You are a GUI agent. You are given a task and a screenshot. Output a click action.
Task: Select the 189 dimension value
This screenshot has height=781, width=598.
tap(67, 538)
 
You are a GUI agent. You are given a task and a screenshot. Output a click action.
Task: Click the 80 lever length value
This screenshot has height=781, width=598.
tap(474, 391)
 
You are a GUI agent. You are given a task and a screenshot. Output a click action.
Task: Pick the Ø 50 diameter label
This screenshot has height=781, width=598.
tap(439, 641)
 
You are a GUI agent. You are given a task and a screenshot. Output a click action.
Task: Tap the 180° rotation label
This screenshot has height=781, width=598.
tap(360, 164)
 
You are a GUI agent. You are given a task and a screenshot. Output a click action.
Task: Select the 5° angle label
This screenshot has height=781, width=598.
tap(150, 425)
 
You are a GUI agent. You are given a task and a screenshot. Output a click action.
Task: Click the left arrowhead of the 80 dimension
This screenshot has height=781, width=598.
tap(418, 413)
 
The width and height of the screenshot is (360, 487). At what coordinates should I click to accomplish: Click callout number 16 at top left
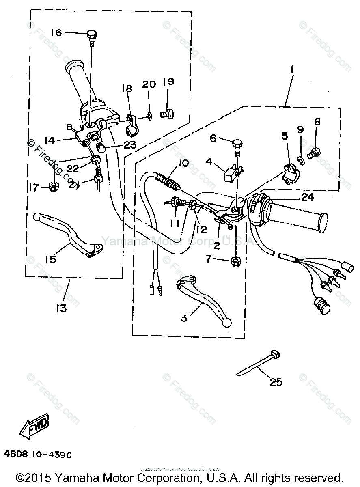(56, 32)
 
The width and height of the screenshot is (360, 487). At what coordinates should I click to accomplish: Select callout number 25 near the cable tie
(276, 382)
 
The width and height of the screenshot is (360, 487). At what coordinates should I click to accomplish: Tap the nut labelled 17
(53, 187)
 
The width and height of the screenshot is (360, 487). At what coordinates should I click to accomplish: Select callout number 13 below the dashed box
(62, 308)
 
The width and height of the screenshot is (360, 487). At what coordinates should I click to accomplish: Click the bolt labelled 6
(238, 144)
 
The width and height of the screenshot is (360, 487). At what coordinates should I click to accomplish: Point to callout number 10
(183, 164)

------------------------------------

## Problem details
Rewrite the entries starting with the line containing "callout number 10" and going on through the end of the entries, swapping "Point to" for "Click" and leaving everything else unchanged.

## Task answer
The width and height of the screenshot is (360, 487). At what coordinates should I click to accomplish: Click callout number 10
(183, 164)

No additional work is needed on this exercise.